Tak Żebrowska spędza "urlop". Jednym zdjęciem pokazała trudy macierzyństwa

Joanna Stawczyk
30 października 2022, 18:03 • 1 minuta czytania
Aleksandra Żebrowska należy do tych influencerek, które nie udają, że macierzyństwo to sielanka. Modelka jest spełnioną mamą czwórki dzieci. Jej najmłodsza pociecha ma trzy miesiące. Żona Michała Żebrowskiego na Instagramie pokazuje nie tylko uroki, ale też trudy rodzicielstwa. Ostatnio wrzuciła zdjęcie z "urlopu". Internautki, które też są mamami, doskonale ją zrozumiały.
Ola Żebrowska wrzuciła odważne zdjęcie. Pokazała, jak wygląda jej "urlop". Fot. Piotr Molecki/East News

Aleksandra Żebrowska w niejednym wywiadzie wspominała o tym, że duża rodzina od zawsze była jej marzeniem. Sama jest jedną z ośmiorga rodzeństwa. Z Michałem Żebrowskim pobrali się w 2009 roku w Brzegach-Rynias.

Parze od początku wytykano różnicę wieku (15 lat), jednak oni pokazują, że to tylko liczba, ponieważ tworzą jedno z najbardziej zgodnych małżeństw w show-biznesie. Doczekali się trzech synów, a pod koniec lipca przywitali na świecie pierwszą córeczkę. Żebrowska nigdy nie bała się mówić o tym, że staranie o potomstwo w ich wypadku wcale nie było takie proste. W wywiadzie z "Wysokimi Obcasami" zwierzyła się, że nie była to jej czwarta ciąża, a ósma.

– Michał odbierał w poczekalni gratulacje od jednego z przyszłych ojców: "Panie Michale, szacun za 'Wiedźmina'", podczas gdy ja z czerwonymi oczami starałam się uśmiechać, żeby nikt się nie domyślił, co się stało. Pamiętam, że jakaś pielęgniarka się nad nami wtedy zlitowała i wzięła nas do oddzielnego pokoju – mówiła o swoim poronieniu.

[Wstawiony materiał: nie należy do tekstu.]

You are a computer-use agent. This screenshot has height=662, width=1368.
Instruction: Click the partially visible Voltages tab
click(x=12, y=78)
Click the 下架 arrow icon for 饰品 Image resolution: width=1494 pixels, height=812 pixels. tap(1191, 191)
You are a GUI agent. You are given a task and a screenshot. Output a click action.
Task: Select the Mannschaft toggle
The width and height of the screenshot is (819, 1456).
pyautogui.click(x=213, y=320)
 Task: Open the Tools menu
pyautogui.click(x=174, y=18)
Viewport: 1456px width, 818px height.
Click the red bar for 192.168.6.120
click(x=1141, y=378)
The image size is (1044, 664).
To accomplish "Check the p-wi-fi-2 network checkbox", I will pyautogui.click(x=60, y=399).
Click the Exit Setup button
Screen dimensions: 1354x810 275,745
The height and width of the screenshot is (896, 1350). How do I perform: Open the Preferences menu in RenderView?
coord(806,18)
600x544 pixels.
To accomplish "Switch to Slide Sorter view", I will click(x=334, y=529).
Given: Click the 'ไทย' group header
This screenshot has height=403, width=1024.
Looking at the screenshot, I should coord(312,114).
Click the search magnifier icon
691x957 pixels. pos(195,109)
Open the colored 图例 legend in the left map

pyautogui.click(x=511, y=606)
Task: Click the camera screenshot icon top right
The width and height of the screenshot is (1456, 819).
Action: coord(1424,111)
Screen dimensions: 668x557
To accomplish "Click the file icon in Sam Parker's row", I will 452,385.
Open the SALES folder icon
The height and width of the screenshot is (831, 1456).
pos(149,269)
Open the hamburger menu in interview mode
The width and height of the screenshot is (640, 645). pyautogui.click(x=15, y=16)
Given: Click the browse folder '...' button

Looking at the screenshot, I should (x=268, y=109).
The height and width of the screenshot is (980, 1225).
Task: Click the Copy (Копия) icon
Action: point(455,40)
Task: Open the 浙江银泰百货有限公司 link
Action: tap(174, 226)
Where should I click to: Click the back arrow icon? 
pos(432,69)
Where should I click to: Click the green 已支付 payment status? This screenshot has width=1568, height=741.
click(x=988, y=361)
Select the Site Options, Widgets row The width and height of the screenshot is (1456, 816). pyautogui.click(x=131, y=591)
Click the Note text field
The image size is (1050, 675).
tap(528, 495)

Żebrowska po urodzeniu czwartego dziecka jest niezmiennie mocno aktywna w sieci. Stara się normalizować obraz macierzyństwa i pokazywać, że kobieta ma prawo do tego, aby wyglądać na zmęczoną, czy mięć dwie fałdki więcej. Już dwa tygodnie po porodzie dodała zdjęcie swojego brzucha. Potem zrobiła też furorę, wrzucając filmik, na którym parodiuje Anną Lewandowską z gwizdkiem.

Ola Żebrowska wrzuciła odważne zdjęcie. Pokazała, jak wygląda jej "urlop"

Pod koniec października Żebrowska wrzuciła ujęcie, na którym widzimy ją w domowych pieleszach. Żona aktora leży w łóżku w wymiętej koszulce i samych matkach. Po prawej leży jej trzymiesięczna córeczka, która przytula się do piersi mamy, będąc prawdopodobnie "po posiłku".

Z lewej strony leży zaś 2-letni Feliks. Żebrowska podpisała zdjęcie jednym słowem - "urlop". Jej zaspana mina, wystający brzuszek i cała sceneria jasno wskazują, że modelka w swoim stylu znowu podsumowała "uroki macierzyństwa".

Pod zdjęciem, które wykonał Żebrowski, pojawiło się mnóstwo komentarzy, zwłaszcza tych od kobiet, które również mają dzieci. Udzielali się również tatusiowie. Zauważyli, że określenie "urlop macierzyński" nie ma nic wspólnego z wakacjami i relaksem.

"Człowiek się zastanawia, czym się w ogóle zajmował, kiedy nie było dzieci"; "Ten, kto nazwał macierzyński urlopem, miał niezłe poczucie humoru"; "Ktoś, kto nazwał urlop macierzyński 'urlopem', albo nigdy nie miał dzieci, albo był facetem"; "Nazwę 'urlop macierzyński' na bank wymyślił facet. Tak samo, jeśli chodzi o tekst 'ciąża to najpiękniejszy okres w życiu kobiety'" – reagowali followersi.

"Urlop macierzyński ma tyle wspólnego z urlopem co krzesło elektryczne ze zwykłym krzesłem"; "Uwielbiam Cię za to zdjęcie. Ktoś wreszcie pokazuje prawdę"; "Jezu, jakie to prawdziwe. Prawdziwe i najpiękniejsze. Nieobolałych piersi życzę" – pisali z humorem.